我正在尝试使用spark从HTTP读取JSON文件。因为它不是HDFS或任何Spark可以轻松读取数据并将其转换为数据帧的地方。URL(S)是HTTPS,需要一个令牌和一堆标头来成功检索响应。有没有办法完成这个任务?响应是这样的,可以很容易地转换为数据帧中的一行。
{
"code": "403010",
"message": "message 1"
}
{
"code": "403010",
"message": "message 1"
}
{
"code": "403010",
"message": "message 1"
}
现在响应很奇怪,因为有多个JSON头,但它是来自API的实际响应。
答案提供给这个url。
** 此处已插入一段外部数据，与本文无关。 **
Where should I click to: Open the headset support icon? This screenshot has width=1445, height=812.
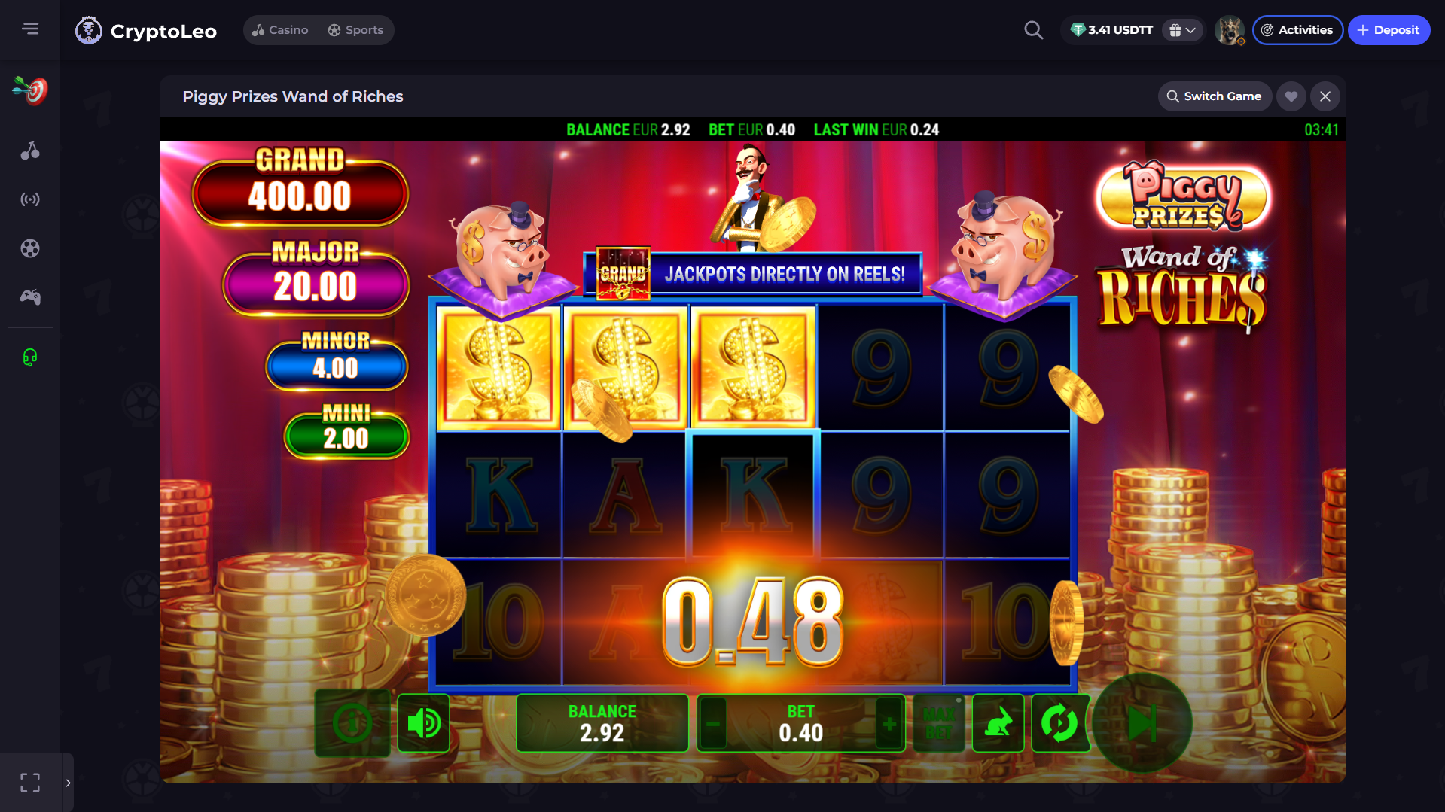click(30, 357)
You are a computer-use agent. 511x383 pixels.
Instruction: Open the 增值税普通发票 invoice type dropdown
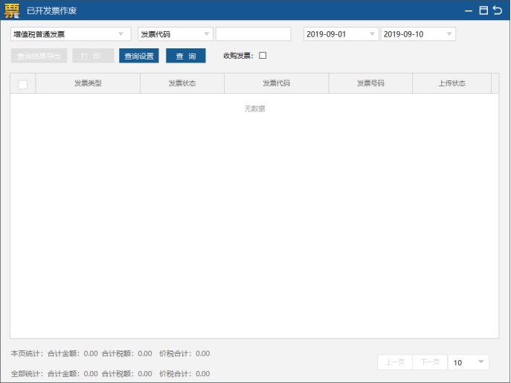[x=71, y=34]
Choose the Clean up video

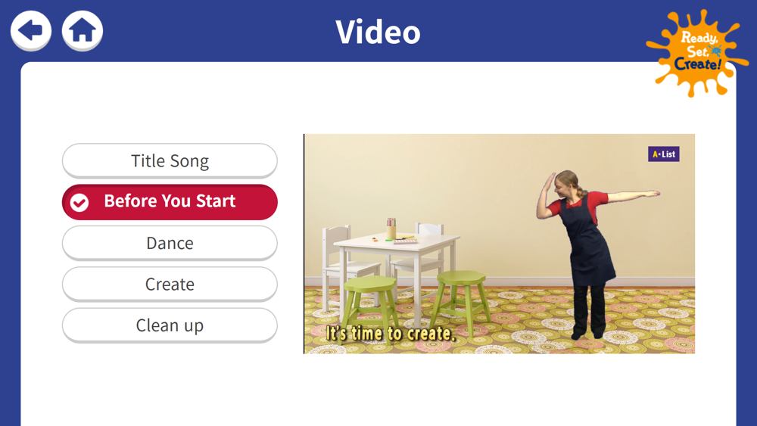click(x=170, y=325)
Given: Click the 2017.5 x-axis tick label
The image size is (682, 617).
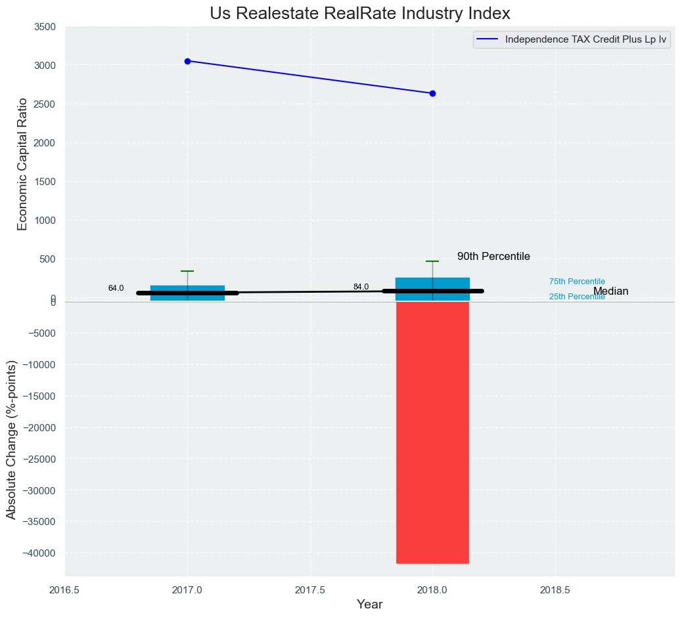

(对于其他人)使用Scala Spark从URL获取结果
import org.apache.spark.sql.{DataFrame, SQLContext, SparkSession}
def GetUrlContentJson(url: String): DataFrame ={
val result = scala.io.Source.fromURL(url).mkString
//only one line inputs are accepted. (I tested it with a complex Json and it worked)
val jsonResponseOneLine = result.toString().stripLineEnd
//You need an RDD to read it with spark.read.json! This took me some time. However it seems obvious now
val jsonRdd = spark.sparkContext.parallelize(jsonResponseOneLine :: Nil)
val jsonDf = spark.read.json(jsonRdd)
return jsonDf
}
val response = GetUrlContentJson(url)
response.show